» **Assignment**: Go through the records line by line from the top and repeat each one exactly, ending with the line that contains "This screenshot has height=896, width=1365.".

» **Source data**:

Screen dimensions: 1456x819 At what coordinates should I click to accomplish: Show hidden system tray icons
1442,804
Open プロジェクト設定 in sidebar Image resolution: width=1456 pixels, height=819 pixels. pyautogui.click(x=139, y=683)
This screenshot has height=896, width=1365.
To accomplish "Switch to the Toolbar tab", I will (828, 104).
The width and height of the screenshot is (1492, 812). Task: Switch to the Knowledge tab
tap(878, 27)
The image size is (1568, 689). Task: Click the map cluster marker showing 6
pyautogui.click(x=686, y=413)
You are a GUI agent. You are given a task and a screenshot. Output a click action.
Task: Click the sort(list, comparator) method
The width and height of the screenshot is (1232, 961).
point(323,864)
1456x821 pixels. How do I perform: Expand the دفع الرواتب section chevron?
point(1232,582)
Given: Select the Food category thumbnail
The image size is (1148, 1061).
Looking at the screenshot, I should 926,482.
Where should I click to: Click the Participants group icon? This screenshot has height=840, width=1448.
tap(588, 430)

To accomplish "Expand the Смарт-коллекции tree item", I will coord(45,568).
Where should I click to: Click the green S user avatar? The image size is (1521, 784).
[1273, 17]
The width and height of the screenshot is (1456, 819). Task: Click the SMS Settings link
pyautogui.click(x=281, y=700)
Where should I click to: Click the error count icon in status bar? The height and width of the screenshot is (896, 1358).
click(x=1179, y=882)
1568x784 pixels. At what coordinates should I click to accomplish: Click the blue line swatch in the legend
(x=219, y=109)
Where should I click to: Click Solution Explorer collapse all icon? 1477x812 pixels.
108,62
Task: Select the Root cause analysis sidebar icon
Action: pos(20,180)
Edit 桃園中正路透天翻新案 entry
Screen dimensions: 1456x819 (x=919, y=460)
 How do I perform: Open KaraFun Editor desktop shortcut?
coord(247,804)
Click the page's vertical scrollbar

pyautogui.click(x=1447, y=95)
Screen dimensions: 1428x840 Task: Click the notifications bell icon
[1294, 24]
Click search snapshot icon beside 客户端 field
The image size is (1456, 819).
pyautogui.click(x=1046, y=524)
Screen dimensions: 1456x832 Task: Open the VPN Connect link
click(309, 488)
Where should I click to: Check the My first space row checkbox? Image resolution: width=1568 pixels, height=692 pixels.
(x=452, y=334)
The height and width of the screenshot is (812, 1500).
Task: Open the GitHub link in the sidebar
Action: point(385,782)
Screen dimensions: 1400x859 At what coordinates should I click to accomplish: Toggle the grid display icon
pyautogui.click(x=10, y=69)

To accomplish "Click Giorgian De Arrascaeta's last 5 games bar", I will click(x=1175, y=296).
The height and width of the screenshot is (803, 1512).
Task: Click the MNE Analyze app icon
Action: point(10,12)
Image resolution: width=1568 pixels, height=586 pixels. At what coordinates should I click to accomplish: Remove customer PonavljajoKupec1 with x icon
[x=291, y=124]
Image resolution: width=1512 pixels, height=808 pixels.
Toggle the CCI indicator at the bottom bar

» **Solution below**:
Screen dimensions: 1456x819 At what coordinates should I click to accomplish: Show hidden system tray icons
1442,804
Open プロジェクト設定 in sidebar Image resolution: width=1456 pixels, height=819 pixels. pyautogui.click(x=139, y=683)
This screenshot has height=896, width=1365.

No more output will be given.